Public health experts have been warning people since June to stay away from Kellogg’s Honey Smacks cereal, as it can possibly give you a nasty case of salmonella poisoning. But people are still eating the frog-branded cereal, and they are unfortunately getting sick.
On Monday, the Centers for Disease Control and Prevention updated its tally of victims believed to be sickened by the outbreak so far. As of August 30, at least 130 people from 36 states have been infected with the same strain of Salmonella Mbandaka since March 3. No deaths in connection to the outbreak have been reported, though 34 people have been hospitalized.
The CDC and other federal health agencies announced their investigation of the outbreak on June 14; that same day, Kellogg’s recalled all of its Honey Smacks cereals. But cases have continued to trickle in since then. Between July 12 and this latest announcement, 30 more people were found to have fallen ill. And it’s possible more cases that happened after August 4 have yet to be found and reported.

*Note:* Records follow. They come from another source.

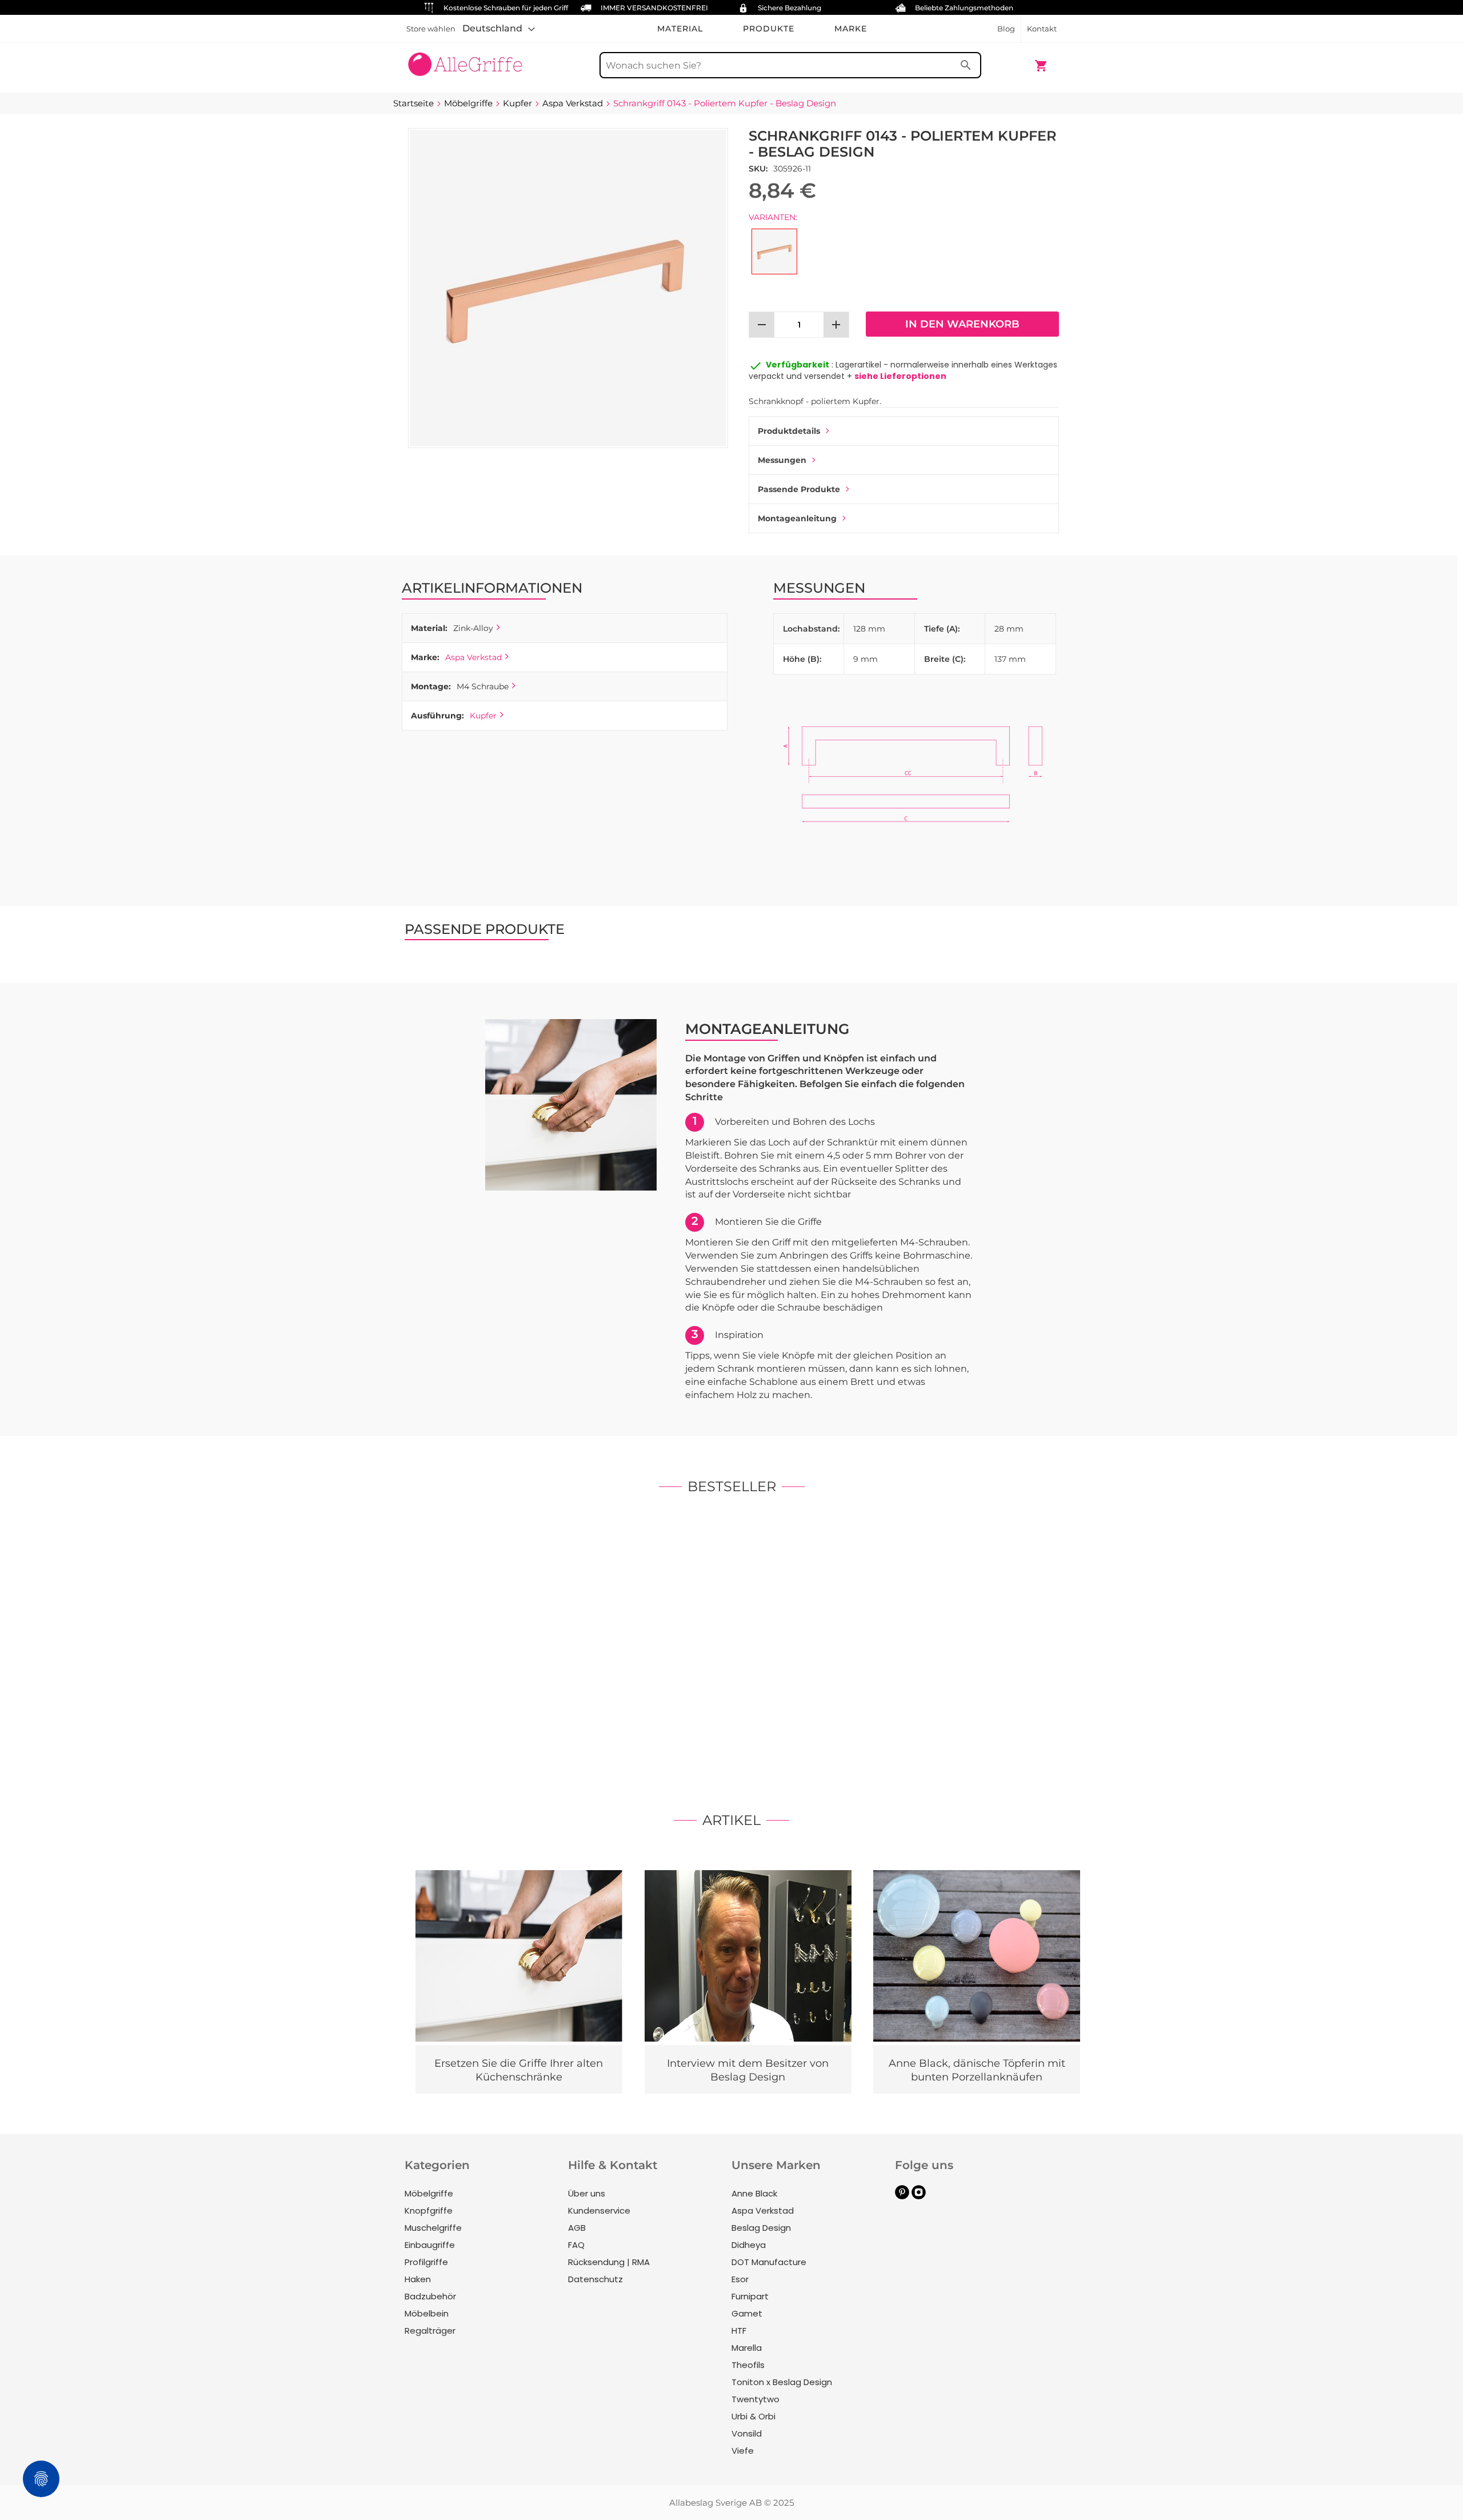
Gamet (747, 2313)
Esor (740, 2279)
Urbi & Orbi (754, 2416)
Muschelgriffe (433, 2228)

Despite the recall, which applied to all Honey Smacks cereal on the market with an expiration date of June 14, 2018 to June 14, 2019, it is possible that products with earlier expiration dates could still be contaminated. More recent victims, according to the CDC, have also reported eating cereal that had been left behind in their home.
Because of that, the CDC has reaffirmed its warning that consumers not eat any Kellogg’s Honey Smacks cereal for the time being, regardless of when it was bought or if eating it before didn’t make you sick. Those who empty their cereal into another, unlabeled container and can’t remember if it contains Honey Smacks should throw it out just in case, the CDC added. And these containers should be thoroughly washed afterward with warm soapy water.
Retailers, of course, should also not sell or serve any Honey Smacks cereal.
Thankfully, Salmonella is typically just a painful nuisance. Within 12 to 72 hours after infection, it causes diarrhea, fever, and stomach cramps in most people, which can last four to seven days. Rarely, it can turn into a severe, life-threatening infection, especially in vulnerable groups like the very young and old, as well as those who are pregnant or immunocompromised.